Monday, 19 October 2009

Frances Hodgkins, Femme du Monde


The Dunedin Public Art Gallery is compact enough to view in an afternoon and interesting enough to keep you thinking all night. The wooden floors and solidly coloured walls – mint; sage green; berry red; mustard yellow – set off the art works far better than the boringly clinical white walls and concrete floors favoured of many galleries.

When I visited there was an exhibition of furniture, ceramics, sculpture and paintings such as might conjure up an 18th Century English interior. Marble and bronze sculptures by Italian masters and mahogany, pine and oak tables, dressers and chair in the style of Sheraton, Hepplewhite and Chippendale amongst others, looked perfectly at home here on the other side of the world.
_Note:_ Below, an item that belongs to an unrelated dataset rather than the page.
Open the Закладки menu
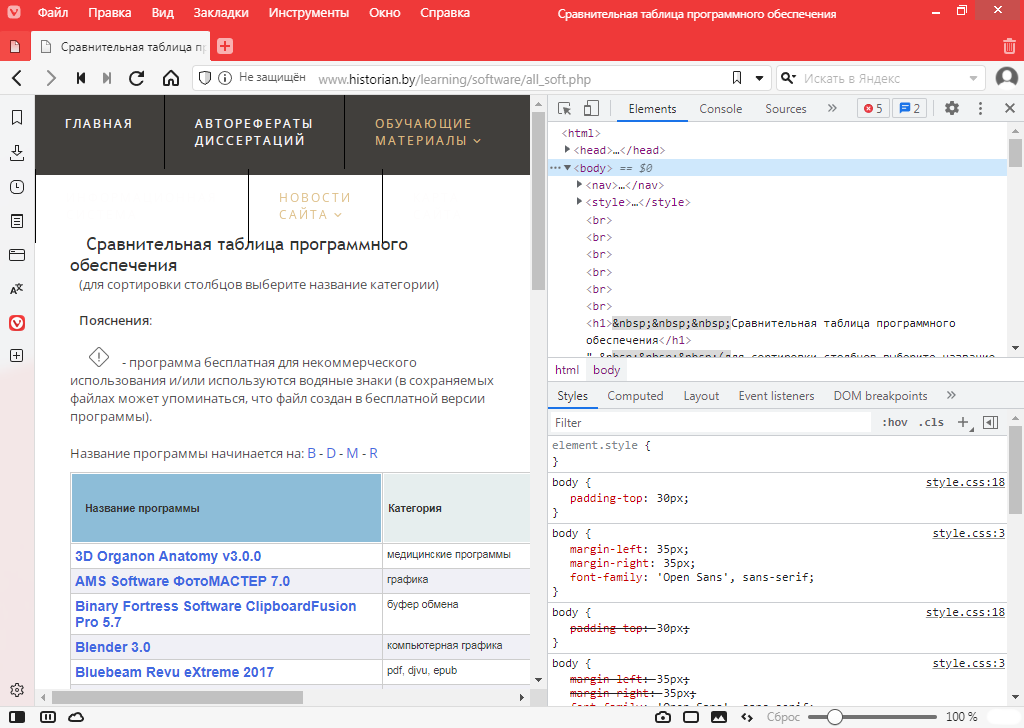Screen dimensions: 1024x728 [222, 13]
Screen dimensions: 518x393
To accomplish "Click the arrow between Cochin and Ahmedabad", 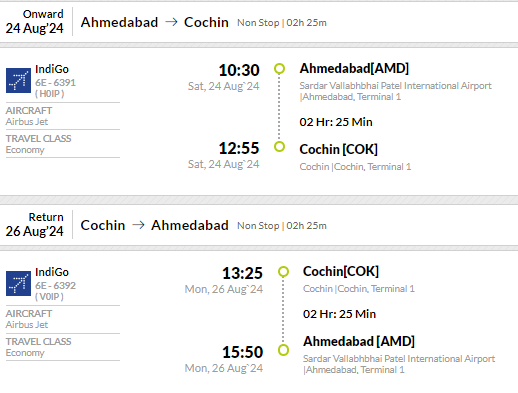I will tap(138, 225).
The highlight, however, is the Frances Hodgkins collection of works entitled Femme du Monde. The Dunedin-born artist travelled extensively throughout Europe and many influences were brought to bear on her adapting and developing style. Landscapes, portraits, still lifes and even printed textiles display a love for life and a curiosity about design.

You can see the influence of Cezanne in the French paintings and the groups of families, mothers and daughter and single bachelors. Whether pen and ink pictograms or watercolour and charcoal paintings and sketches, the characters come alive on the walls before you – I feel like a child in a storybook who can step through the frame and into the image at any moment.

Another room includes a couple of paintings by her contemporaries, including Petrus van der Velden who used the same sitter for a portrait as Hodgkins had done for Old Salt. Her portrait is in the Impressionist style and is more than a mirror with subtley and hints of implication. According to the accompanying catalogue, it ‘shows the hand of the true artist, not the mere picture painter.’

Here also is a painting by her older sister, Isabel Field, By Tranquil Waters. The watercolour is rustic and simple; with exquisite greens, greys, and blues, it is wonderfully calming and gentle. On the other hand, Hodgkins’ ‘bold use of colour and her confident and daring brushwork take a traditional subject to a new, almost surreal level.’ Hence, the French market scene pictures bustle with life and colour.

Orange Sellers, Tangier is a fabulous image of a hazy bazaar. In a letter, Hodgkins complained that Tangier was not as colourful as she had hoped, being ‘all browns and whites and muddy creams’. So she manipulated the scene and painted a watercolour in which ‘tumbled oranges and red-skinned onions radiate a fiery glow and the glittering, blinding sunlight bleaches and disintegrates the forms of people and buildings.’ After creating this masterpiece, she wrote almost petulantly, ‘I am going to eschew vegetables after this with a comfortable feeling that I have done my duty by them.’

This is going to sound very familiar, but Frances Hodgkins was not appreciated in New Zealand until she became famous overseas and then people began to follow her with respect and bemusement – someone else says she’s good so she must be.

Red Cockerel painted in 1924 is an oil on canvas in the cubist style using flattened forms and abstract shapes within the context of the traditional ‘vanitas’ painting – a meditation on the transience of all life. Yudi Y Moro depicts two cream and brown dogs curled around each other with quivering insouciance. The shapes are not dogs as we know them, yet we know they are dogs.

The artwork is remarkable, and has been called neo-romantic; signifying nostalgia for a rural past and a fascination with ruins and rustic decay. Her wartime paintings of weirs and Welsh farms are among my favourites. Landscape with Engine (1941) embodies the motif of the machine in the garden and what might have been simple decay is elevated to a new level. The catalogue remarks there is ‘no particular grandeur but Frances’ delicate colour and exquisite mark-making transport the viewer into a magical landscape tapestry.’

She had to defend her art as she made little money of her own and relied upon financial gifts from her family – as a woman she was expected to repay this with a more conservative career than roaming the continent with a paintbrush. In a heartfelt letter she writes to her mother, ‘I have slogged. I do want to make all these years worthwhile and make you all proud of me.’

Yet despite the pressure of the debt and the knowledge that she is misunderstood back home, there is the essence of joy in her work. The Weir is not the dark and depressing oil on plywood that it could have been, and in the words of the catalogue, ‘Patterns of paint dancing across the surface of the paper give Mill House Ponterwyd a bright ebullience.’

The exhibition is stunning and uplifting, beautifully displayed and a triumph of the Dunedin cultural collection. The gift shop and cafe attached are also excellent and the delicately spiced gumbo sends me back out into the Octagon with a spring in my step.